Of all the months of the gardening year, November ranks as one of my least favourite. The clocks having gone back, any gardening will now take place at the weekend, when it will probably rain anyway. I have planted all my bulbs except tulips, it is still a little too early to move deciduous trees and shrubs and apart from pruning and raking leaves, there are very few jobs to do that that can’t wait until spring.
As my enthusiasm for actual gardening wanes I regard this as a great time of year to plan for next season, so I shall devote the next three months to choosing my top ten trees, shrubs and perennials from 31 years of gardening in Somerset.
Top 10 trees
The perfect garden tree has more than one good quality to earn its place in the garden. The best are fairly small, with flowers, autumn colour, a dainty habit and small leaves that cast light shade, perfect for sitting under on hot summer days as well as not dropping huge leaves to rake up in autumn.
- Malus Evereste. This crab apple has it all – pink buds that open to white flowers, small leaves that turn yellow in autumn, while the small orange fruit stay on the tree till nearly Christmas. They make a lovely pink apple jelly. The one I planted in Ilminster 25 years ago is looking very handsome, and still under 3.5 metres tall.
- Sorbus aucuparia. The rowan is native to Britain, and as happy in the sunny south as in Scotland. Unfussy as to soil or climate, it has a habit of growing taller than wide, has a pinnate leaf, white spring blossom, red berries and excellent autumn colour. The leaves shatter into their component parts, curl up and make very little mess. You can make jelly from the fruit and the birds like them too. There are varieties with yellow, pink or white berries, which are less attractive to the birds, so persist for longer. Some varieties are grafted onto native root stock, which then suckers – you might as well stick to plain S. aucuparia and allow it to grow naturally multi-stemmed.
- Amelanchier lamarkii. The Snowy Mespilus is the common name which is uncommonly used. The white spring blossom and dainty habit looks good in town or country, and it turns a lovely tan orange in autumn and when the leaves fall, the are small enough not to be a nuisance.

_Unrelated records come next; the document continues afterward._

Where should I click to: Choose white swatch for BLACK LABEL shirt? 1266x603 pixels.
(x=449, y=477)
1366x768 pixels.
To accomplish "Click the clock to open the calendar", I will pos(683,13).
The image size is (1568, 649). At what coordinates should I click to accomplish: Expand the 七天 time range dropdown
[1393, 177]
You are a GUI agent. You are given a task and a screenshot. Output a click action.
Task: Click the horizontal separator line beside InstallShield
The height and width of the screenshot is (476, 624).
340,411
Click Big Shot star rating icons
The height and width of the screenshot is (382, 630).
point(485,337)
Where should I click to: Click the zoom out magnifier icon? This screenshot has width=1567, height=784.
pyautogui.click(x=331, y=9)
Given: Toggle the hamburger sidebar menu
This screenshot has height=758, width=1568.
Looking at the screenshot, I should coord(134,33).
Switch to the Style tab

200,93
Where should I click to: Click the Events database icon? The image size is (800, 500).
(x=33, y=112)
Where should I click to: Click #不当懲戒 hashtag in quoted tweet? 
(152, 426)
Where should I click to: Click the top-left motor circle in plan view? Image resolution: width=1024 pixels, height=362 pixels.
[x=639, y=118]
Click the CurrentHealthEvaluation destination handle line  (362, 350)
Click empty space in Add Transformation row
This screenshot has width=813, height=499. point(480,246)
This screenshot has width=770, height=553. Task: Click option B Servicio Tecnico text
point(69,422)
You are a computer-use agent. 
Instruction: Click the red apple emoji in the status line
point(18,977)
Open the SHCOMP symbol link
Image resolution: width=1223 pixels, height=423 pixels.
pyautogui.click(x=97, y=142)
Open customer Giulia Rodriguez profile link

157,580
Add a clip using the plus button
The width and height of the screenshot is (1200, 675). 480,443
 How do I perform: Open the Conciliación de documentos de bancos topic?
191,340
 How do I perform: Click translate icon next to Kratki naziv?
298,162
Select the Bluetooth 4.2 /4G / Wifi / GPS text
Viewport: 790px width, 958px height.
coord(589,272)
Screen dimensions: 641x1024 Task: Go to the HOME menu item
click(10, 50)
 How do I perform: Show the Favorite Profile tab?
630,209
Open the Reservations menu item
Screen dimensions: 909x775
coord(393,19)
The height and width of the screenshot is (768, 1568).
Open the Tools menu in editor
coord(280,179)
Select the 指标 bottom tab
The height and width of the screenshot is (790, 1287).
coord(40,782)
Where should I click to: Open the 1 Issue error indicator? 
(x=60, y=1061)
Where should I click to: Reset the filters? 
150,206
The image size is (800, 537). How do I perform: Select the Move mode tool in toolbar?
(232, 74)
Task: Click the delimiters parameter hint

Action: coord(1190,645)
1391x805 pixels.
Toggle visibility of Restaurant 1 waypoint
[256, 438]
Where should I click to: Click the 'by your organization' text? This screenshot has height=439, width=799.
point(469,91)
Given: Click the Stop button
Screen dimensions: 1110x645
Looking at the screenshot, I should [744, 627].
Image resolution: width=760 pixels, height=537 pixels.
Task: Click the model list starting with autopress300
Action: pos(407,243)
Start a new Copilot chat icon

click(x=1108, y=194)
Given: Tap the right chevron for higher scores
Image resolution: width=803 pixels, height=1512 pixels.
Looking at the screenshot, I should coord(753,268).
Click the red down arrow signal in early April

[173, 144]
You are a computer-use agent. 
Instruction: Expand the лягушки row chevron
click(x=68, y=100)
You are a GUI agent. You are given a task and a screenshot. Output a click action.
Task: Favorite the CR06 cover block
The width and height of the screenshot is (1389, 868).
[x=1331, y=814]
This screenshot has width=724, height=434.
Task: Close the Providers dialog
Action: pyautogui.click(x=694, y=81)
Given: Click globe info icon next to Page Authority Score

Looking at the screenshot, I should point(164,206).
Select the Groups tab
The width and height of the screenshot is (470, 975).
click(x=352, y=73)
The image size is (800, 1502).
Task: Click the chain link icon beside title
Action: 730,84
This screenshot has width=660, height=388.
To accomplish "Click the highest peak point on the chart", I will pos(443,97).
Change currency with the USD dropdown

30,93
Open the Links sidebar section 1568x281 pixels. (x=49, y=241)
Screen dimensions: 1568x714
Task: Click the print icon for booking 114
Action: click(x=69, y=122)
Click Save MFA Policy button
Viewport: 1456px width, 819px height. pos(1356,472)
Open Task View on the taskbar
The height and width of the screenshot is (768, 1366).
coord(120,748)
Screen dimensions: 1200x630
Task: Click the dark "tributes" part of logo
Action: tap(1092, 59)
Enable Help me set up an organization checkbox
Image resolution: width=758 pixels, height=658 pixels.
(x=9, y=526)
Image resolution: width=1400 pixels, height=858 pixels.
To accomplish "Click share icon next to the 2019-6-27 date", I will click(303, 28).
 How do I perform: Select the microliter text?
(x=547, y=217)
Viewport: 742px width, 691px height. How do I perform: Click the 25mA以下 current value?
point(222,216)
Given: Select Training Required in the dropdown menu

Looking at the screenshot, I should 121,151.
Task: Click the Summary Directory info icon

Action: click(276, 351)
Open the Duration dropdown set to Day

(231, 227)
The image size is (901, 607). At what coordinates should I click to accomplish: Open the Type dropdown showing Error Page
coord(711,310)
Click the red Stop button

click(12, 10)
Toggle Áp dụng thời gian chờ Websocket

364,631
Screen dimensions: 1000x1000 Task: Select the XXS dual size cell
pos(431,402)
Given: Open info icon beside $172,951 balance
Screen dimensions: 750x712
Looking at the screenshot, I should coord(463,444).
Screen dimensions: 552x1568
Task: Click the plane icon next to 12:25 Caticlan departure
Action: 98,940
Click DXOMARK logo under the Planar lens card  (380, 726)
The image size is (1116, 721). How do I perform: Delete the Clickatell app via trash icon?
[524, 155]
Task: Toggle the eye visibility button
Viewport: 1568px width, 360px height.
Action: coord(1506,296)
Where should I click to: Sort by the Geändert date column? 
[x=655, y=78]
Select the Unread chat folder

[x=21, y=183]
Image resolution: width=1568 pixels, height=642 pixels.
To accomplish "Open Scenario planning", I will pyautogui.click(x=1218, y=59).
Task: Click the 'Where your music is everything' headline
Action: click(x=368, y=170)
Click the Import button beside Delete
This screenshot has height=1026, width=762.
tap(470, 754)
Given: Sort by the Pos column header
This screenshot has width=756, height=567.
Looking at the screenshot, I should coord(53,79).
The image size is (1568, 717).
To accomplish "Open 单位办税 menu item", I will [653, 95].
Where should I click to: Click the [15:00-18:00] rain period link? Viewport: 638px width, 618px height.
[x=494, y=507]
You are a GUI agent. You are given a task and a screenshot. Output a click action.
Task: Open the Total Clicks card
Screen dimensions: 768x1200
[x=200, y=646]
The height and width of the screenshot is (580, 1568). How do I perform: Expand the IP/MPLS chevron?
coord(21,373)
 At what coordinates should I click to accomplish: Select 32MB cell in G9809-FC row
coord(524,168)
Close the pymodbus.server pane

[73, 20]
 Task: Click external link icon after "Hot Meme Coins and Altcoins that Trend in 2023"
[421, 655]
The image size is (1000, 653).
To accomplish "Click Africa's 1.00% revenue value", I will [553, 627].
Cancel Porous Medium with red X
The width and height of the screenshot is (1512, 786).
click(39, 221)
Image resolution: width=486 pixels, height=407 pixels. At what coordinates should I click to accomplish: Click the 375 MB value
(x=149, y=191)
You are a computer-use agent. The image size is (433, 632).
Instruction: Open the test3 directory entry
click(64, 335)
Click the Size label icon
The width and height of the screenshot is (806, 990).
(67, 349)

- Acer palmatum ‘Bloodgood’. This is one of the toughest of the Japanese maples, and faster growing than many. It is a better choice for a purple leaved tree than the purple sycamore or early purple cherry, both of which are gloomy in late summer. It does not require acid soil, as many people believe.
- Betula pendula. The Silver Birch is another British native, its only fault the shedding of catkins and old twigs every spring. The leaves are smaller than the more popular white barked stiffly branched ‘Betula Jaquemontii’.Graceful dangling branches sway in the lightest breeze and remain transparent against the sky even when mature. The new lime green leaves mature mid green and turn yellow in autumn.
- Acer griseum. The paperbark maple has a quiet character and neat form, but once seen, never forgotten. The shaggy peeling cinnamon bark is its main feature, so it is often offered as a multi-stemmed specimen. The small lobed leaves turn a rich orange in autumn. It is slow growing, so a small specimen will set you back £60 or more, and a large one over £1000, but it will not outgrow its space in your lifetime.
- Liquidambar styraciflua. The Sweet Gum is the first choice for a large country garden, where a native-looking tree might be desirable where there is enough room – it will get as big as a beech tree one day and I see many town specimens uncomfortably outgrowing their space. Growing taller than wide, its main claim to fame is spectacular autumn colour. It is best to buy a named clone like Lane Roberts for the best display; some unnamed trees refuse to colour up at all.
- Ginkgo biloba. The Maidenhair Tree from China has a most unusual leaf of distinctive prehistoric shape, its leaves found in fossils 270 million years old. Another small leaved but large tree, again usually taller than wide, the autumn colour is the most amazing gold, dropping in a pool under the tree all at once in early November. There is a splendid specimen in Yeovil, on Hendford Hill.
- Apple ‘Scrumptious’ Somerset being the best apple county in the UK (sorry, Kent and Hereford, we just are), I simply have to have one on my Top 10 list. As few of us have room for an orchard of apples all compatibly pollinating each other, I will have Scrumptious. It lives up to its name and is one of the few that is self-fertile. Like most early apples it does not store well – eat while nice and crisp straight from the tree.
- Crataegus laevigata flore pleno. I prefer the double pink hawthorn to the more commonly grown Paul’s Scarlet, and the double white is a seldom seen beauty. Hawthorns are immensely tough, agreeably small leaved, and if they get too big for their position, do not resent being totally decapitated to grow a completely new crown in three years.